While there is competing research on this issue (see footnotes), in general, we
want to look back on our past with
“rose colored glasses”; meaning we want to be positively engaged with our past.
One of the reasons we have this desire is to validate our
self-concept. In fact, nostalgia which is defined as “a sentimental longing and
wistful affection for the past”, contributes to producing a positive self-concept. In short,
how we think about the past, especially the way that we look at our own past,
shapes how we see ourselves in the present. According to Wildschut, Sedikides, Arndt, and Routledge
(2006), we typically see ourselves as the protagonist of our own stories. Further, we
often engage in nostalgia to
create a positive affect or redeem negative life experiences[4].
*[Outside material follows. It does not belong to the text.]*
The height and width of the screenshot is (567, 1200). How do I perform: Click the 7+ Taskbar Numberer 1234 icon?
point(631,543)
In fact, the authors state that nostalgia is often a tool to achieve and protect a
positive self-concept. Therefore, it is not that difficult to convince an
individual, or a group of people for that matter, to desire an affable past for their own gain.
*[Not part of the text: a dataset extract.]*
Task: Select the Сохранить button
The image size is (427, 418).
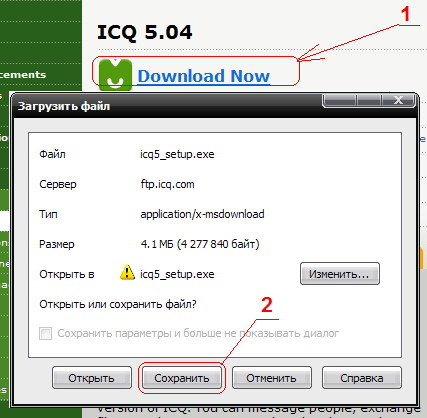Action: click(x=182, y=378)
This affirmative perception of our
own history is further compounded through hindsight. The basic premise being twofold: since we
have lived through the experiences of our past, they by the simple activity of
being achieved (if the experience was positive) or overcome (if the experience
was negative), makes them seem less cumbersome, threatening, and/or rewarding. The importance and power of that experience diminishes in our mind because we were able to
achieve/endure it. Secondly, the human
mind is unreliable (a fact that will become more important in the next section). The more time passes between experiences the less emotionally resonant those
experiences become. Positive
accomplishments lose their luster and negative experiences “don’t seem that
bad” as they once did. For example: If
an adult would think about their major troubles as a teenager, and would
compare them to the troubles they face today, most would say that
their troubles of their youth often pale in comparison to their current
troubles. Many of them may even use
their rhetoric that they “long to go back to that time where life was
simpler.”
For many people, this desire to
“turn the clock back” is easily understood. Of course we want to return to a previous time period in our past because, on a micro level, all of our biographies were easier and
simpler when we were children. This is because children in our culture (especially
those of us who are upper class, white, heterosexual and/or male) have less
responsibilities, with less complicated lives than adults. So, part of nostalgia's power, and the
effectiveness of the throwback message of Donald Trump is because it promises a
less complicated, easy-going past that appeals to the “kid” in us; regardless
of the social truth of its actual existence.
Social
A common claim many (conservative) people often make is to “return to a simpler time” A similar phrase was used during the 2010
Tea Party takeover of Congress (ala "take our country back.") and during the 2016 election (in the parlance of Donald
Trump, “Make America Great Again") However, it is quite vague as to which time period these people want to return to. When pressed to give a specific year on which to return they can not provide one [5] .This lack of an answer has one of two implications. Firstly, they may not
have a particular time period in mind because they only want to “feel” like their life is
easier and simpler…like when they were children. Such a desire may account for the subtle forms of
racism such as the backlash against progressive policies and political
correctness in recent years (e.g. stating that we have become “ too sensitive”[6]). On that note, it is important to understand that in recent years, propelled by the election
of our first black president, we have been able to combat the more subtle forms of racism and sexism which became more
apparent and visible after the civil rights movement. Now, with the
election of Donald Trump, it is plausible that these vaguer forms of
discrimination and micro-aggressions will, one again, become invisible. Compared to the blatant, overt forms of racism (we may soon be experiencing) subtle racism and sexism seem quaint and inconsequential e.g: No one is worried about equality of media representation if they are facing physical violence in their daily lives.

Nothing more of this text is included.